そこで、これを本願についてみれば、請求人提出の「サントリー70年史写(添付書類1)」、「’98サントリー製品一覧写(添付書類2)」、「1997年10月4日付け読売新聞広告(添付書類6)」「1997年10月6日付け日本経済新聞広告(添付書類7)」及び「’96・’97・’98・・’99・2000版商品カタログ写(添付書類8及び審判請求時提出資料)」及び「講談社発行世界の名酒事典写(添付書類9)」に示された本願商標と同一と認められる収納容器には、いずれも「SUNTORY OLD WHISKY」等の文字と図形が表示されており、使用に係る商標と出願に係る商標との同一性は認められない。そして、むしろ、これら各号証に示された立体的形状は、商品「ウイスキー」の収納容器そのものを表したものであって、該商品は、「SUNTORY OLD WHISKY」等の文字、図形、若しくは、これらと立体的形状との組み合わせにより識別されているとみるのが相当である。

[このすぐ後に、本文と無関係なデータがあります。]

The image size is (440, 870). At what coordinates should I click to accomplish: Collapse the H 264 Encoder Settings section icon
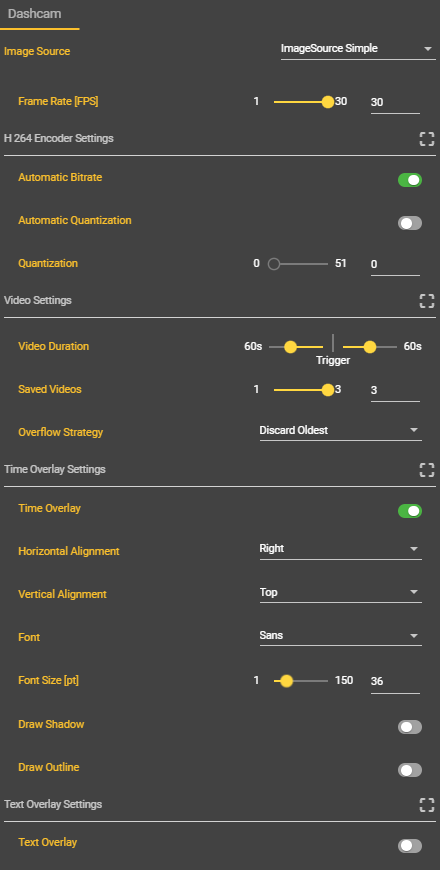(x=427, y=139)
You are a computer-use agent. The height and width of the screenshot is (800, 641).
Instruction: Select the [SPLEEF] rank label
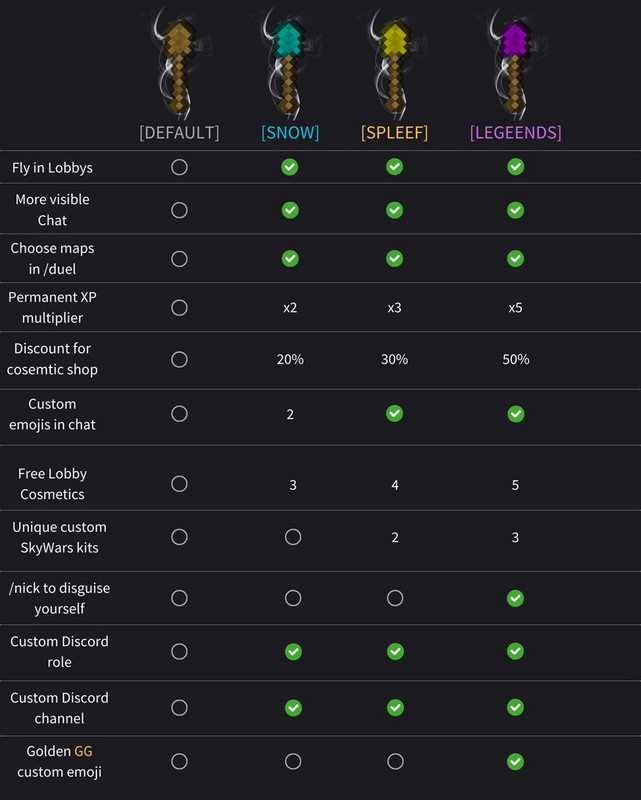point(395,132)
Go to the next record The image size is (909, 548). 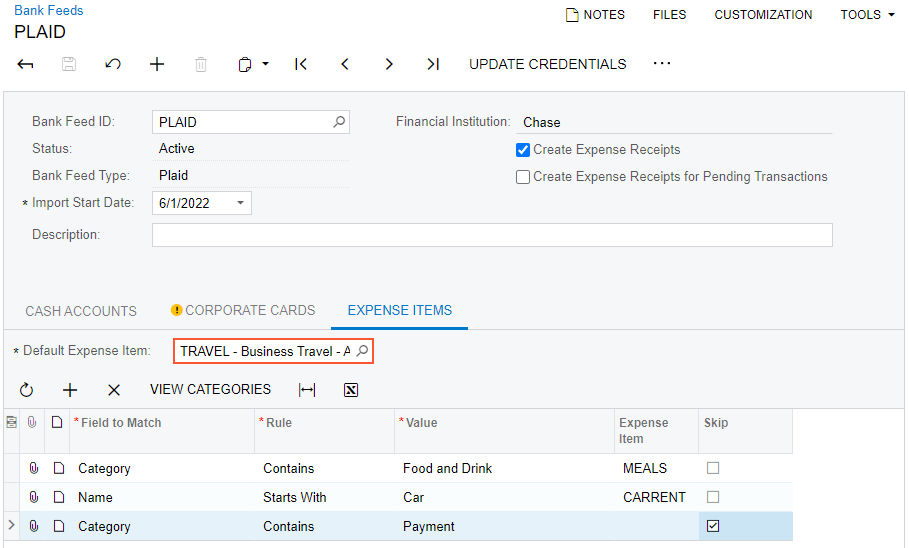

次に、本願商標に係る立体的形状部分のみが独立して、自他商品を識別するための出所表示としての機能を有するに至っていると認められるか否かについて検討するに、請求人は、本願商標に接する取引者・需要者は、本願商標(瓶の形状)をみれば、それに付されているラベル或いは文字や図形の商標をみなくても、その瓶の形状自体により、出願人の製造するウイスキーの出所を示す商標として広く知られるようになっている旨主張し、その根拠として、「主要銘柄知名率調査写(添付資料3)」及び「銘柄想起調査(CLT)結果報告書写(添付書類5)」を提出した。

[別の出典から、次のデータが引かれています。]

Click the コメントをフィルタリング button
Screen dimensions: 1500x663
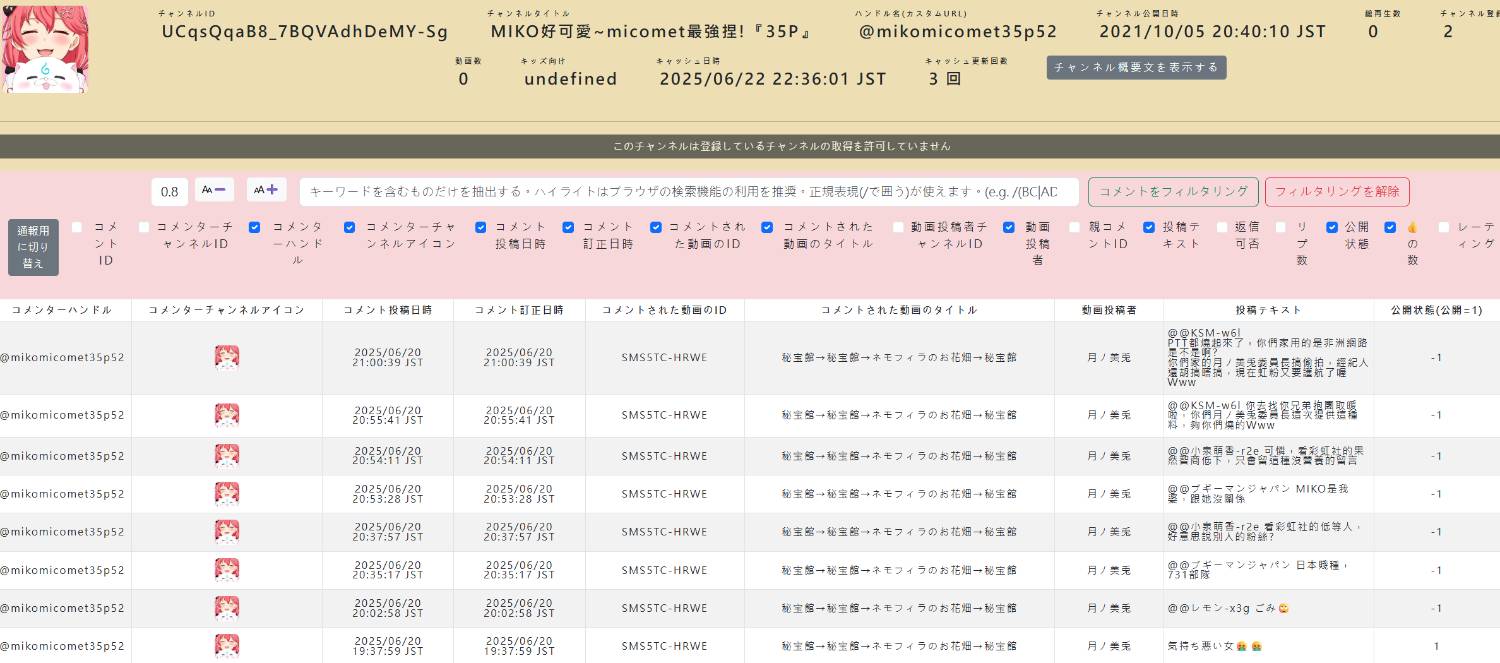point(1172,191)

しかしながら、主要銘柄知名率調査は、消費者が想起し得るウイスキーの銘柄を答える「非助成知名率」とウイスキーの銘柄名称入り銘柄写真を呈示して知っている銘柄をあげる「助成知名率」とからなるものであって、その結果から、サントリーの製造販売に係るウイスキーの銘柄である「オールド」の知名率は計れるとしても、出願に係る商標自体の知名率、すなわち、出願に係る商標の著名性が計れるものとは認められない。

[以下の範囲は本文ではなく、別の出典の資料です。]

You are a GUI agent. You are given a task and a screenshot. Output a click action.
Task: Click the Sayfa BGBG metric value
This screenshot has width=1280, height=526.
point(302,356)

また、銘柄想起調査(CLT)は、調査対象者に本願商標をみせて、それからどのような商品を想起するかを調査するものであるが、調査対象者が200人と少ないこと及びアンケート用紙の配布方法等が明確に示されていないこと等からして、これをもって本願商標が使用をされた結果、需要者により請求人の取り扱いにかかる商品「ウイスキー」を表示する商標であるとの認識がされる状態に至っているとの直接的証左とはいえないものである。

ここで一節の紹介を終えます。